James Sutherland’s A Preface to Eighteenth Century Poetry appeared in 1948 and was reissued in 1975. Since then there have been important histories of eighteenth-century poetry, anthologies, Companions, and of course numerous books, articles, and dissertations. This often splendid work reflects well upon the eighteenth-century muses’ extraordinary offsprings. Most such studies include significant advances upon Sutherland’s then orthodox notion that the eighteenth-century poet’s world was one “of temperate delights and rational pleasures” (1975). Both the “peace of the Augustans” and the “Augustanism” behind such a view largely are dead, but one of Sutherland’s other practical concerns remains too alive. He prefaces his Preface by quoting Lyrical Ballads’ self-promoting plea that readers shift their expectations from what Wordsworth misrepresents as eighteenth-century poetry, and towards his own versions of poetic “codes of decision.” Sutherland hoped to “remove some of the obstacles which impede the modern reader’s enjoyment of eighteenth-century poetry”—obstacles placed in their way by Wordsworth and his successors’ triumphs. Mr. Sitter had the same problem in 2011. He wanted readers to “overcome the barriers—ranging from Romantic and Modern myth, to inexperience—that often dull our senses to eighteenth-century poetry.” Obstacles and barriers seem only to have grown more formidable over some six decades, though in my own experience they are easily overcome by an instructor’s enthusiasm, clear reading and, I shall later suggest, clear placing of the texts within their contexts.

Mr. Sitter himself overcomes those barriers for poetry written between about 1700 and 1785. The book is resolutely formalist by a subtle and tactful critic. He perhaps wisely judges that his readers need more education in how to read poems as poems rather than as expressions of ideas also available in other genres. Accordingly, the five chapters in Part I focus on voice, on how poems sound, on the variations in the heroic couplet, on the specific ways in which Pope’s Essay on Criticism can best be read aloud and therefore best appreciated, how tetrameter couplets offer different “codes of decision” than its sibling pentameter couplets, and how these in turn differ from the many blank verse and stanzaic poems. The three chapters in Part II’s “Poetic Consciousness” consider satiric [End Page 233] poetry, Pope as metapoet, and metapoetry beyond Pope. Part III’s five chapters are ordered around “Vision”—how poems make us see, how personification works, how prophecy and prospects encourage a social world, how the eighteenth century anticipates modern ecological concerns and, in a coda, a sensible observation that though there are indeed continuities between, say, Pope’s world and our own, there also are differences that are not always favorable to the moderns. Pope’s practice can be “restorative and clarifying.” Mr. Sitter’s book largely is pedagogical and empirical, but also urges the special values of eighteenth-century poetry for twenty-first century readers. Bravo.
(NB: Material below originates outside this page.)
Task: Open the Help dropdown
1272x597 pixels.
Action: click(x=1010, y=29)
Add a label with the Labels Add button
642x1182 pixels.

Handsomely written and blessedly jargon free, this Introduction includes a fine discussion of an Essay on Criticism. He deftly defends Pope’s definition of wit “That gives us back the Image of our Mind.” This embodies a sense of “deep recognition and compelling conviction” that is both perceptive in its own right, and anticipates putative Romantic conceptions of the imagination. Discussions of Thomson as an ecological poet and Smart as a religious and prophetic poet are persuasive. The comparison and contrast of Wordsworth’s 1802 Composed upon Westminster Bridge and Elizabeth Tollet’s 1750 On the Prospect from Westminster Bridge is a model of criticism that encapsulates generational change: “For Tollet, the interesting timescale is vastly historical, millenial, not biographical” as Wordsworth’s so clearly is. I am less keen on the discussion of Pope as a “metapoet,” which I think confuses the large part with the smaller whole. Pope’s discussions of the poet generally reflect the poet’s role in society and society’s role in the poet. His operative satiric conceit, as in the second dialogue of One...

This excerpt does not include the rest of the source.